In the end, what we need for each class is to iterate through all elements, one element being actually a pair of (boost::posix_time::ptime,float) (like MarkerSignal). And it's a pain having to create a visitor every time we want to do that.
Storing all signals as a std::vector<std::pair<boost::posix_time::ptime,float>> (or returning an object of this kind on demand) uses too much memory.
We thought the best was probably to define our own iterator object. The iterator would give access to the timestamp and value, like that:
SignalBase* signal = <any signal>;
for ( SignalBase::iterator iter = signal->begin();
iter != signal->end();
++iter )
{
boost::posix_time::ptime timestamp = iter.time();
float value = iter.value();
}
What's the best approach/strategy to create such an iterator class? (simple class with a size_t index attribute, or a MarkerSignal/RawSignal/NumericalSignal container's specific iterator as attribute, store a std::pair<boost::posix_time::ptime,float> and update it from a ++ operator...).
Also, I would much prefer if the solution rpoposed avoids using a virtual table (to have ++, time(), and value() be faster when iterating on huge signals).
To sum up I think the best you can achieve if you value for efficiency could be something like this:
template <typename SignalType, typename Functor = function<void(typename SignalType::value_type&&) > >
void iterateThroughSignal(SignalBase *signal, Functor foo) {
SignalType *specificSignal = dynamic_cast<SignalType *>(signal);
if (!specificSignal)
return;
for (typename SignalType::iterator it = specificSignal->begin();
it != specificSignal->end();
it++) {
foo(*it); // retrieving value from iterator...
☆ ☆ ☆ ☆
EXERCISES:
[a] Write out the forum thread about iterating over signals in full, word for word.
[b] Extract the stretch of the entries from the line containing "Find the location of a particular element. This" through the final line of the entries, both ends included, copied word for word.
The forum thread and the entries are unrelated to each other.

(Collected data entries)
☆ ☆ ☆ ☆
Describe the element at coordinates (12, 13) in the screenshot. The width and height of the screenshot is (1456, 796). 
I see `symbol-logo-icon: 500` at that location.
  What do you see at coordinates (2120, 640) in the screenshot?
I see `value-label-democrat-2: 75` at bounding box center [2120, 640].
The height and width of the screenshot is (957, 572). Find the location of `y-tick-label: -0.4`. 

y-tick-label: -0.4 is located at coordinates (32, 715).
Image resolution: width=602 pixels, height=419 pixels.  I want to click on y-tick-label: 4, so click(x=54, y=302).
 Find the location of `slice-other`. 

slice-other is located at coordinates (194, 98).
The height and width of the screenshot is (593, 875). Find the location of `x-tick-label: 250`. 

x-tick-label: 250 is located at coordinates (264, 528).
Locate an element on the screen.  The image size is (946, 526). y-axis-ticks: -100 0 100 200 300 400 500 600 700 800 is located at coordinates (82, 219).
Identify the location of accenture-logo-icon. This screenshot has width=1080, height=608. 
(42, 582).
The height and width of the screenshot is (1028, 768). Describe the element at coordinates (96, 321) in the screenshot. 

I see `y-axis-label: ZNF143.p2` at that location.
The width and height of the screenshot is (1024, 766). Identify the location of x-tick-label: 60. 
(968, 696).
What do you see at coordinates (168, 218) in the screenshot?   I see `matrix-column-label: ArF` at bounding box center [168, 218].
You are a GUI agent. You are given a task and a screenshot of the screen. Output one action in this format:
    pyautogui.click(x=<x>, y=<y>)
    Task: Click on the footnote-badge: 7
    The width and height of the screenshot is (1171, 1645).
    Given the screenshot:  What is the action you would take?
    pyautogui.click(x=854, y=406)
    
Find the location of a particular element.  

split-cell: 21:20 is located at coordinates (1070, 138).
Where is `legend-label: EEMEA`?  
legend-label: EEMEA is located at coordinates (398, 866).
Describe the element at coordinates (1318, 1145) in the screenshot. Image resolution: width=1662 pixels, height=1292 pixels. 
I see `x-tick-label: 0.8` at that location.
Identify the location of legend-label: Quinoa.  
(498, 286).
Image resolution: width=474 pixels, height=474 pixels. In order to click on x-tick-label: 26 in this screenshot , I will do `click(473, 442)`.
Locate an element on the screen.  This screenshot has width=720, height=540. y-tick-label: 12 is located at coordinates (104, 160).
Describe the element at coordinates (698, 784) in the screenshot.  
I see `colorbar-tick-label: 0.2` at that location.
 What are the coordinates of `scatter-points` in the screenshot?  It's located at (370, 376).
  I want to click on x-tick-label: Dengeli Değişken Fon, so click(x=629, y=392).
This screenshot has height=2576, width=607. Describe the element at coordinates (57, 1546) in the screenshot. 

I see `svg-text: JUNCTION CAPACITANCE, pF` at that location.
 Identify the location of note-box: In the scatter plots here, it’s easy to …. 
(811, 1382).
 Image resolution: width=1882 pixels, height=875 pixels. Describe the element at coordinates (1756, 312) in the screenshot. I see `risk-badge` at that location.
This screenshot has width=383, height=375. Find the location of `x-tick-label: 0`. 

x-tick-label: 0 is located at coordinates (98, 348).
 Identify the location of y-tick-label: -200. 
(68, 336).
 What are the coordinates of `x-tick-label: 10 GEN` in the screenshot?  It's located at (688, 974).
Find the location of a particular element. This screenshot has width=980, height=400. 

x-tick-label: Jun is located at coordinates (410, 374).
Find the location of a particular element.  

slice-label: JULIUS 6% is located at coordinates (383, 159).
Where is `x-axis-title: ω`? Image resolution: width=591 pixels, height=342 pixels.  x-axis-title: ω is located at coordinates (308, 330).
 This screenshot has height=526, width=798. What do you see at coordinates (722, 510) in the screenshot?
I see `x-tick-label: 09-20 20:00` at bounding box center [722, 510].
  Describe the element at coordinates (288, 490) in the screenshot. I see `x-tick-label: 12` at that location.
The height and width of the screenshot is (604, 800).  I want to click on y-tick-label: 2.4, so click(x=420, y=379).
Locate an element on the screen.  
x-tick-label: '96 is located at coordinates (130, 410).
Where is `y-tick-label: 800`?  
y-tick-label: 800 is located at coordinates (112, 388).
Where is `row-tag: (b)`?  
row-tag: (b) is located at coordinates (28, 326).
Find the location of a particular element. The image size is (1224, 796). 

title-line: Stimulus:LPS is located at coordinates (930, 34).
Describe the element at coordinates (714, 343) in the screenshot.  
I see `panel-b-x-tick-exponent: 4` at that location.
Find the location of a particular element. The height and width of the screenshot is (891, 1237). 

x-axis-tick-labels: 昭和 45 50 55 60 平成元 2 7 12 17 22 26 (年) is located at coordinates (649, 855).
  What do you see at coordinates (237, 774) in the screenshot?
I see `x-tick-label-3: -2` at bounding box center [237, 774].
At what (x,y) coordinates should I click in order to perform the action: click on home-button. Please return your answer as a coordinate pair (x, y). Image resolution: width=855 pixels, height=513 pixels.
☆ ☆ ☆ ☆
RESULTS BY TASK:
[a]
In the end, what we need for each class is to iterate through all elements, one element being actually a pair of (boost::posix_time::ptime,float) (like MarkerSignal). And it's a pain having to create a visitor every time we want to do that.
Storing all signals as a std::vector<std::pair<boost::posix_time::ptime,float>> (or returning an object of this kind on demand) uses too much memory.
We thought the best was probably to define our own iterator object. The iterator would give access to the timestamp and value, like that:
SignalBase* signal = <any signal>;
for ( SignalBase::iterator iter = signal->begin();
iter != signal->end();
++iter )
{
boost::posix_time::ptime timestamp = iter.time();
float value = iter.value();
}
What's the best approach/strategy to create such an iterator class? (simple class with a size_t index attribute, or a MarkerSignal/RawSignal/NumericalSignal container's specific iterator as attribute, store a std::pair<boost::posix_time::ptime,float> and update it from a ++ operator...).
Also, I would much prefer if the solution rpoposed avoids using a virtual table (to have ++, time(), and value() be faster when iterating on huge signals).
To sum up I think the best you can achieve if you value for efficiency could be something like this:
template <typename SignalType, typename Functor = function<void(typename SignalType::value_type&&) > >
void iterateThroughSignal(SignalBase *signal, Functor foo) {
SignalType *specificSignal = dynamic_cast<SignalType *>(signal);
if (!specificSignal)
return;
for (typename SignalType::iterator it = specificSignal->begin();
it != specificSignal->end();
it++) {
foo(*it); // retrieving value from iterator...

[b]
Find the location of a particular element. This screenshot has width=980, height=400. 

x-tick-label: Jun is located at coordinates (410, 374).
Find the location of a particular element.  

slice-label: JULIUS 6% is located at coordinates (383, 159).
Where is `x-axis-title: ω`? Image resolution: width=591 pixels, height=342 pixels.  x-axis-title: ω is located at coordinates (308, 330).
 This screenshot has height=526, width=798. What do you see at coordinates (722, 510) in the screenshot?
I see `x-tick-label: 09-20 20:00` at bounding box center [722, 510].
  Describe the element at coordinates (288, 490) in the screenshot. I see `x-tick-label: 12` at that location.
The height and width of the screenshot is (604, 800).  I want to click on y-tick-label: 2.4, so click(x=420, y=379).
Locate an element on the screen.  
x-tick-label: '96 is located at coordinates (130, 410).
Where is `y-tick-label: 800`?  
y-tick-label: 800 is located at coordinates (112, 388).
Where is `row-tag: (b)`?  
row-tag: (b) is located at coordinates (28, 326).
Find the location of a particular element. The image size is (1224, 796). 

title-line: Stimulus:LPS is located at coordinates (930, 34).
Describe the element at coordinates (714, 343) in the screenshot.  
I see `panel-b-x-tick-exponent: 4` at that location.
Find the location of a particular element. The height and width of the screenshot is (891, 1237). 

x-axis-tick-labels: 昭和 45 50 55 60 平成元 2 7 12 17 22 26 (年) is located at coordinates (649, 855).
  What do you see at coordinates (237, 774) in the screenshot?
I see `x-tick-label-3: -2` at bounding box center [237, 774].
At what (x,y) coordinates should I click in order to perform the action: click on home-button. Please return your answer as a coordinate pair (x, y). Image resolution: width=855 pixels, height=513 pixels.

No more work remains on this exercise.